The FDA’s approval came just one day after the agency gave Pfizer permission to market a competitor medication. Because of its higher benefits and fewer side effects, that medication is likely to become the first-line treatment for the infection.
The new medicine, known as molnupiravir, isn’t as effective as Pfizer’s recently approved COVID antiviral pill, and many experts believe the FDA should have never approved it in the first place because it has the potential to develop new SARS-CoV-2 variations.

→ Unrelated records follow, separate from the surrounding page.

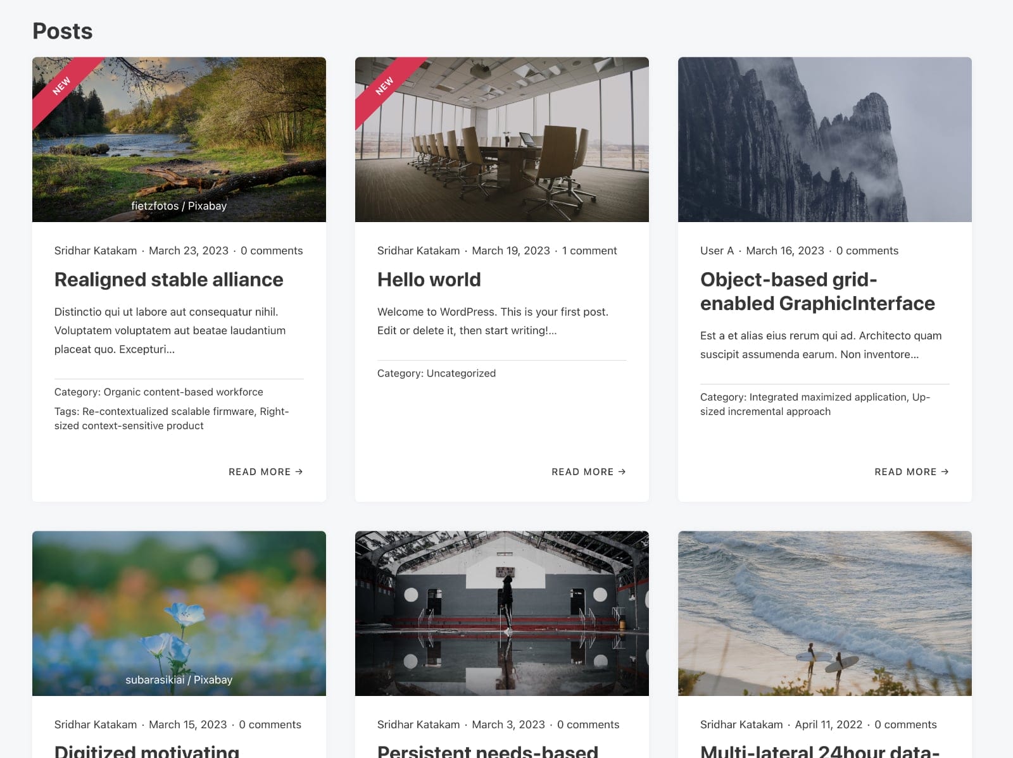The height and width of the screenshot is (758, 1013).
Task: Select Organic content-based workforce category
Action: pos(183,392)
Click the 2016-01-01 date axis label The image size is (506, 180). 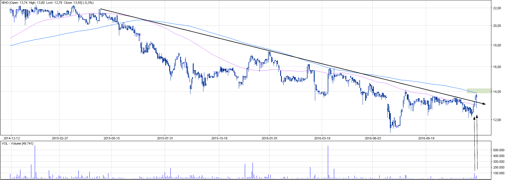(270, 138)
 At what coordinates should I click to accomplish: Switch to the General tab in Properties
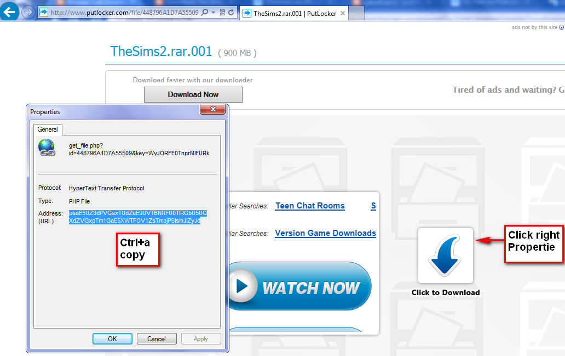(48, 129)
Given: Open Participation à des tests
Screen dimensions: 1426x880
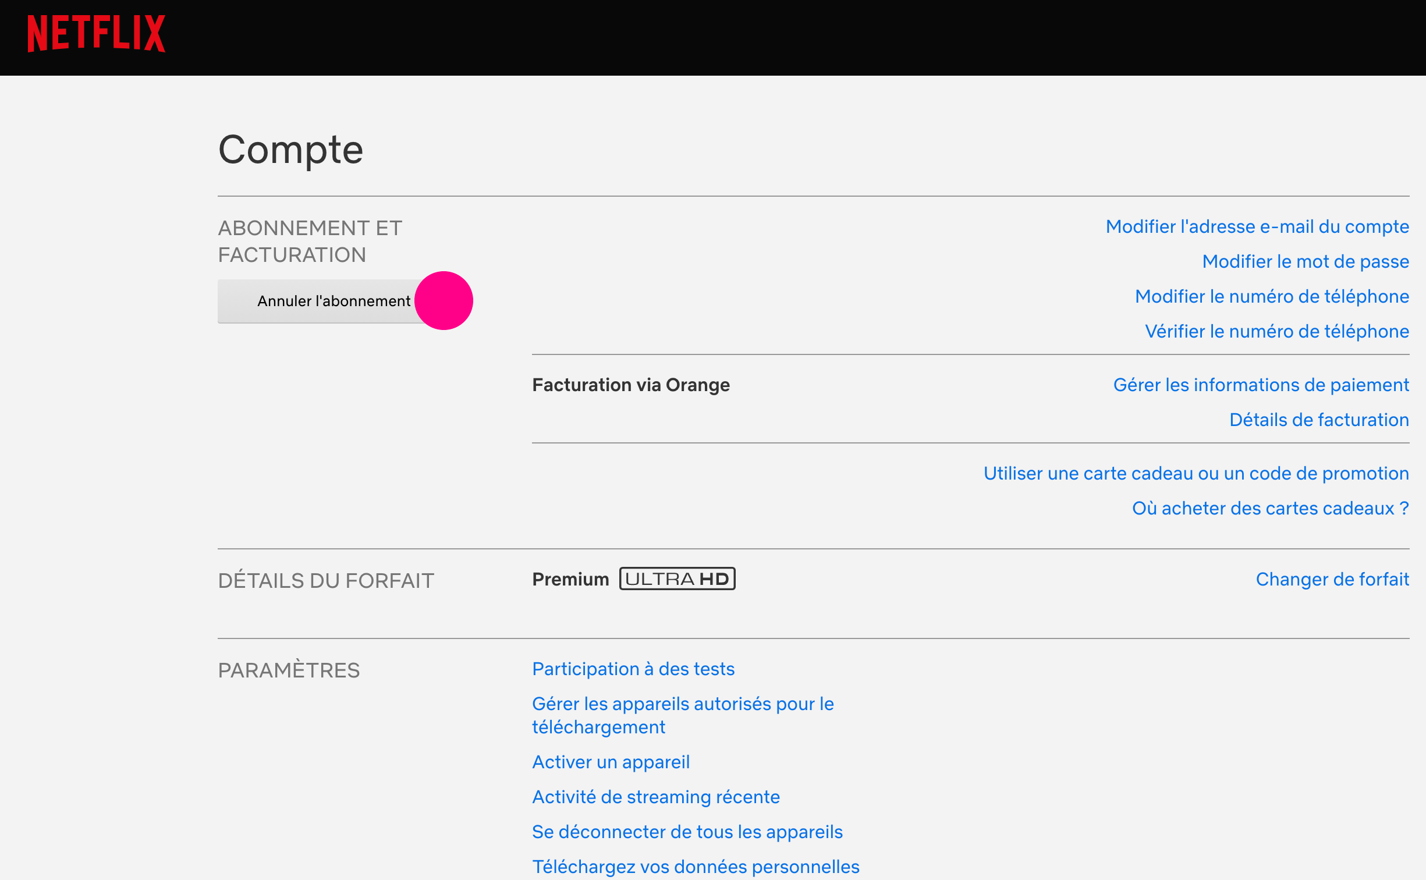Looking at the screenshot, I should [x=633, y=669].
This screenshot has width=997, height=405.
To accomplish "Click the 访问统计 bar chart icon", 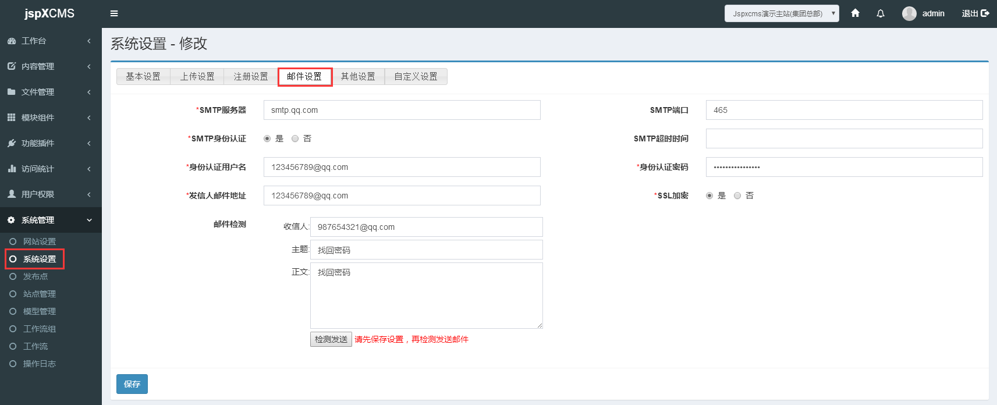I will pos(12,169).
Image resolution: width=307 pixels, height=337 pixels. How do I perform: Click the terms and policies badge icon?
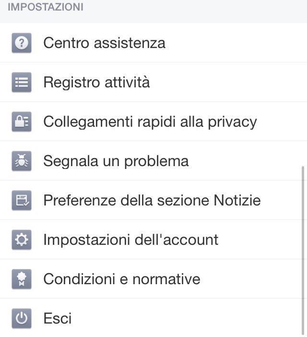click(21, 279)
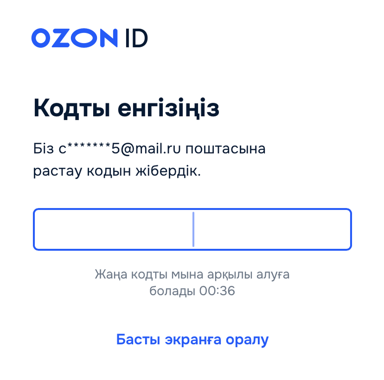This screenshot has width=384, height=380.
Task: Click the word 'оралу' in the bottom link
Action: point(247,340)
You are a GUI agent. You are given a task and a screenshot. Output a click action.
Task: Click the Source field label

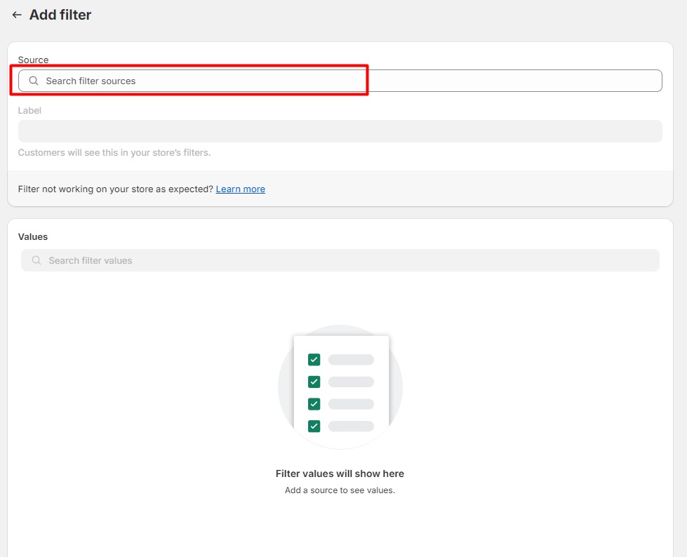coord(33,60)
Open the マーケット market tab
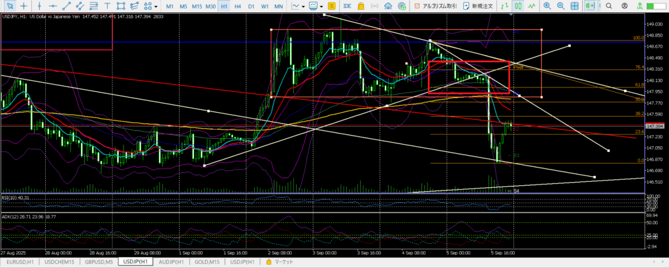The width and height of the screenshot is (669, 268). 282,262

While Pfizer’s final study analysis revealed up to 90% protection against COVID-19 hospitalisation or death, the efficacy of molnupiravir fell from interim to final reporting. Merck initially claimed that molnupiravir provided roughly 50% protection against COVID-19 hospitalisation or death, but weeks later, a final trial analysis revealed that efficacy had plummeted to around 30%.
Molnupiravir is not the same as Paxlovid, the COVID antiviral from Pfizer. Pfizer’s medication is designed to stop SARS-CoV-2 from replicating by inhibiting the action of a critical enzyme required by the virus. Molnupiravir, on the other hand, works against all RNA viruses. It was first developed in 2018 as a tool to treat influenza, but lab testing found that it might also be used to treat other RNA viruses including Ebola and the first SARS coronavirus.
The independent advisory group ultimately decided to recommend that molnupiravir be approved, but the decision was not unanimous. Following a divided 13-10 vote, a Merck official at the conference stated that the company would not prescribe the medicine to pregnant women. The spokesman did say, however, that these decisions should be made in consultation with patients and their doctors.
Aside from concerns about efficacy and individual safety, several experts have speculated that molnupiravir’s mutagenic method of action could hasten the emergence of new variations. In theory, a treatment that pushes a virus to mutate could result in mutations that don’t kill the virus but make it more virulent.
Michael Lin, a Stanford University neurobiologist, was even harsher in his assessment of the FDA’s molnupiravir approval, calling it “the worst decision in its history.” Lin claims that molnupiravir has never been approved for broad use, and that more effective and safer alternatives have already been discovered.